> _Selected text_
Carmelo Ruiz / GMWatch

27th January 2016

Monsanto has acquired a commanding role in the biotech, seed and agro-chemical industries, writes Carmelo Ruiz. So why is the company desperate to merge with its rival Syngenta? The truth is the company is in deep trouble, as its top-selling Roundup herbicide runs out of steam, and its rivals combine to challenge its dominance.

Those unmoved by hazards to health may be moved by this: glyphosate is fast becoming useless, thanks to the rise of resistant weeds. There are 100 million US acres invaded by herbicide-resistant weeds, and at least 24 resistant weed species worldwide.

The much-detested Monsanto biotechnology corporation will likely change its name this year following its imminent merger with its European counterpart Syngenta.

Such a merger would beget an unprecedented behemoth that would control 45% of the world commercial seed market and 30% of the global agrochemical sector.

> _Task list_
**a)** What share of the world commercial seed market would the merged company control, according to the Monsanto article?
**b)** Extend the Monsanto article with a few more paragraphs, starting after its final sentence.
The rows after this point are separate from the Monsanto article.

> _Provided data_
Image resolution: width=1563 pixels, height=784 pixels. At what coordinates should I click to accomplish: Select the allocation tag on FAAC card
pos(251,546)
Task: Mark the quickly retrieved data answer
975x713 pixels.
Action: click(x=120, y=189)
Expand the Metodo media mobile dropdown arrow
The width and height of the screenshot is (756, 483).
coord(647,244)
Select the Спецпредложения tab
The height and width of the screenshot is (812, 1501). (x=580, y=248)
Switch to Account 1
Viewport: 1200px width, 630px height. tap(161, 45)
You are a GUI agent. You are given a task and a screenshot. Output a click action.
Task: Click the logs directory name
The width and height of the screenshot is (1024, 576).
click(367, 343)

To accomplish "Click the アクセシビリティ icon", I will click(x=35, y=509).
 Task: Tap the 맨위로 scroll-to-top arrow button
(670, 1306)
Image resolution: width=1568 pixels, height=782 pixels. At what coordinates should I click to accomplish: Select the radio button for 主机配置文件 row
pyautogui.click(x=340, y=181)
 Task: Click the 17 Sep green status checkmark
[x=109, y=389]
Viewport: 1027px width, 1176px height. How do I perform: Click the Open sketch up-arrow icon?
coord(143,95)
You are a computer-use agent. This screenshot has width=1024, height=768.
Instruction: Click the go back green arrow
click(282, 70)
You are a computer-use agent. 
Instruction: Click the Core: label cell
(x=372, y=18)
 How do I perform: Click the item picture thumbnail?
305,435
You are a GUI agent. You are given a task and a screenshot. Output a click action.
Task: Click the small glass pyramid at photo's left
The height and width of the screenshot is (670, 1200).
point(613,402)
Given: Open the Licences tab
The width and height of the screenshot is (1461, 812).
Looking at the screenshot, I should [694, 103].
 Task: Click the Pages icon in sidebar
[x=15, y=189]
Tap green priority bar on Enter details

> _Written responses_
**a)** 45%.

**b)**
The US-based Monsanto, which began in 1901 as a chemical company, is currently the world's largest seed company, with some 26% of the world market.

In the 1970s Monsanto invented the systemic herbicide glyphosate. Sold by the company under the brand name Roundup, it is the most lucrative agricultural poison in history. This company dominates the world market for genetically modified (GM) seed, trouncing its competitors by a broad margin.

The majority of its GM seeds have been modified to tolerate being sprayed with glyphosate, and are thus called Roundup Ready seeds. This particular use of GM technology allows Monsanto to sell the seed and the herbicide as one integrated package.

Glyphosate's patent expired in 2000, which means that now any chemical company can make its own generic glyphosate and compete with Monsanto's Roundup. So how does the company keep profiting off its herbicide? By requiring farmers who buy Roundup Ready seed to buy only Roundup and refrain from using generic glyphosate products.

Monsanto's GMO seed venture

Monsanto started buying big into the biotech and seed businesses in the waning years of the 20th century, conducting its first open air GM crop field tests in Puerto Rico and other locations in 1987.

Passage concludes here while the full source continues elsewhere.